“Notre IA” : comment l'État compte déployer l’IA dans les services publics
Présenté ce matin par David Amiel, ministre de l'Action et des Comptes publics, le plan “Notre IA” marque la fin du temps des expérimentations isolées et le début d'un déploiement systémique de l'IA dans l'ensemble des services publics français. Ce qu’il faut en retenir.
Le constat de départ est sans ambiguïté : 89 % des agents publics interrogés utilisent déjà l'IA dans leur travail, mais 55 % reconnaissent avoir recours à des outils extérieurs au cadre officiel, ce que le plan nomme l'”IA clandestine”. Face à ce phénomène, l'État a choisi d'organiser plutôt que de subir. La pièce maîtresse du dispositif est “L'Assistant”, un outil conversationnel souverain développé par la DINUM avec Mistral AI, hébergé sur une infrastructure française qualifiée SecNumCloud, désormais accessible à l'ensemble des agents de l'État après dix mois d'expérimentation auprès de 10 000 agents. (Image d'illustration générée par nano banana gemini).
Les résultats parlent d'eux-mêmes : gains de temps de 12 % sur les tâches de rédaction et jusqu'à 16 % sur la synthèse documentaire, avec 75 % des agents jugeant l'outil utile pour leur métier. Viennent s'y ajouter “Visio”, la visioconférence souveraine qui génère automatiquement les comptes rendus, “Transcripts”, outil de retranscription audio en un clic, et “DiploIA“, solution de traduction dans 64 langues développée par le ministère des Affaires étrangères et ouverte en interministériel dès juin 2026.
Mais le plan va bien au-delà de la boîte à outils. Il affirme une doctrine claire, articulée autour de trois principes : une IA utile, qui allège la charge administrative sans remplacer les agents ; une IA humaine, construite avec les agents et non à leur place, assortie d'un plan de formation massif (plus de 50 000 agents déjà sensibilisés en 2025, avec l'ambition de former d'ici 2027 tous ceux directement concernés) et d'une négociation syndicale en vue d'un accord-cadre à l'automne ; une IA souveraine enfin, avec la transformation de la DINUM en ARIANE (Autorité référente pour l'intelligence artificielle et le numérique de l'État), chargée de définir les standards communs, de mutualiser les infrastructures et de piloter les grands partenariats technologiques. L'objectif stratégique est aussi financier : réduire une dépendance numérique qui coûte aujourd'hui environ 4,5 milliards d'euros par an à l'État, dont une part significative captée par des éditeurs non souverains.

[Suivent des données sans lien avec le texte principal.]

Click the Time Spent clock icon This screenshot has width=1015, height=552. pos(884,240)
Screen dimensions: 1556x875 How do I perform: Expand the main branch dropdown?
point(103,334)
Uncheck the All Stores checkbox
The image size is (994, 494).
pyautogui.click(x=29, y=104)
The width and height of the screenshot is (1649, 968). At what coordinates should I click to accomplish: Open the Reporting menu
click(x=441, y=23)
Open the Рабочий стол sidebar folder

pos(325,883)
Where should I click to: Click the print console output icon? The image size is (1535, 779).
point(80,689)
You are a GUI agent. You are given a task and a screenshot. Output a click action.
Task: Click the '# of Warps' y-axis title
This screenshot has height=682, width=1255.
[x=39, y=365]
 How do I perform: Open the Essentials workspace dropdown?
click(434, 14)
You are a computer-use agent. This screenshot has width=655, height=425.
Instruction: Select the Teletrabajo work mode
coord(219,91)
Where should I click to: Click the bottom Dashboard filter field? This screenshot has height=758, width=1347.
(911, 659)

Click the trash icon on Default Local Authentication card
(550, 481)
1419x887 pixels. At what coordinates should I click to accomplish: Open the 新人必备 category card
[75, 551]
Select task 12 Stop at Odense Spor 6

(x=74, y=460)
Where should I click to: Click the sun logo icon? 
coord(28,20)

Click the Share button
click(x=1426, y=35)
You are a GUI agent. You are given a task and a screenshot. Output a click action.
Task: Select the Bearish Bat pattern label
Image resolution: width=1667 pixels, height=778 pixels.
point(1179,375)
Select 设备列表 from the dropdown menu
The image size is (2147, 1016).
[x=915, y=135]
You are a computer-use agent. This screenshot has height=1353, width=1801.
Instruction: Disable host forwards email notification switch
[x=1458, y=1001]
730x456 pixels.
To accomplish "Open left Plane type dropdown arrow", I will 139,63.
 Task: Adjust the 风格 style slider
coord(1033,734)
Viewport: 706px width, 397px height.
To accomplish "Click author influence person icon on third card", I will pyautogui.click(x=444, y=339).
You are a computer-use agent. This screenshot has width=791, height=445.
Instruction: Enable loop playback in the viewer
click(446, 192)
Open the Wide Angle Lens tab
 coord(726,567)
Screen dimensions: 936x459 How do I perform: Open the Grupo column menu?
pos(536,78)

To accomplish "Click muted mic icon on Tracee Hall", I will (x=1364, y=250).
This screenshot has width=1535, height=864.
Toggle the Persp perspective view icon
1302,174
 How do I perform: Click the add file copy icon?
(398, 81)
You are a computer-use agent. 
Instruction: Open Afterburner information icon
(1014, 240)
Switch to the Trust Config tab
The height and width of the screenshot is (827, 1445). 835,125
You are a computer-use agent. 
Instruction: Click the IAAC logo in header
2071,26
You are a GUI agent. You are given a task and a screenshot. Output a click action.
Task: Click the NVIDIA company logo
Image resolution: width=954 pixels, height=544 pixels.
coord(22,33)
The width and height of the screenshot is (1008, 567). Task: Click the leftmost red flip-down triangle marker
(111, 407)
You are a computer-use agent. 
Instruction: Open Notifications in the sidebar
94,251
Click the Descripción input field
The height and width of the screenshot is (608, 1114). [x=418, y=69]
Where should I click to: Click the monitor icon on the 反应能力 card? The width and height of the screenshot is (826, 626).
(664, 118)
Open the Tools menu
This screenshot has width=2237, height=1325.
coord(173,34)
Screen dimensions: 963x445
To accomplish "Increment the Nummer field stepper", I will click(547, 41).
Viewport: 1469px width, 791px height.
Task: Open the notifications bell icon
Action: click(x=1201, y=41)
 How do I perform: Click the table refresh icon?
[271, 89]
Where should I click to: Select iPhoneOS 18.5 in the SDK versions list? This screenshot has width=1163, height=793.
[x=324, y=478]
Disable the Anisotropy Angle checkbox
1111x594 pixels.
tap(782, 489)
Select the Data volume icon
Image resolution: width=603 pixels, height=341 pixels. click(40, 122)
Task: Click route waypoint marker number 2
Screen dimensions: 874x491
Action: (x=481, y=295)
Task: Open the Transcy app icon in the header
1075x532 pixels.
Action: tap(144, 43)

Pour les services publics concrets, les bénéfices attendus sont multiples et tangibles. Les 8 000 conseillers France services disposeront dès l'automne 2026 d'un assistant IA pour répondre plus rapidement aux usagers sur des centaines de démarches. Les juristes de l'État seront équipés d'outils d'analyse et de veille normative comparables à ceux du secteur privé. Les acheteurs publics verront le traitement d'un marché passer de plusieurs jours à moins d'une heure. Les agents de la DGFiP pourront reformuler automatiquement leurs courriers dans un langage accessible aux contribuables. Et les développeurs de l'État bénéficieront d'assistants à la programmation pour accélérer la livraison des services numériques. Derrière chacun de ces cas d'usage, la même conviction est-il affirmé : l'IA ne doit pas éloigner l'administration du citoyen, mais permettre à l'agent public de lui consacrer davantage de temps et d'attention.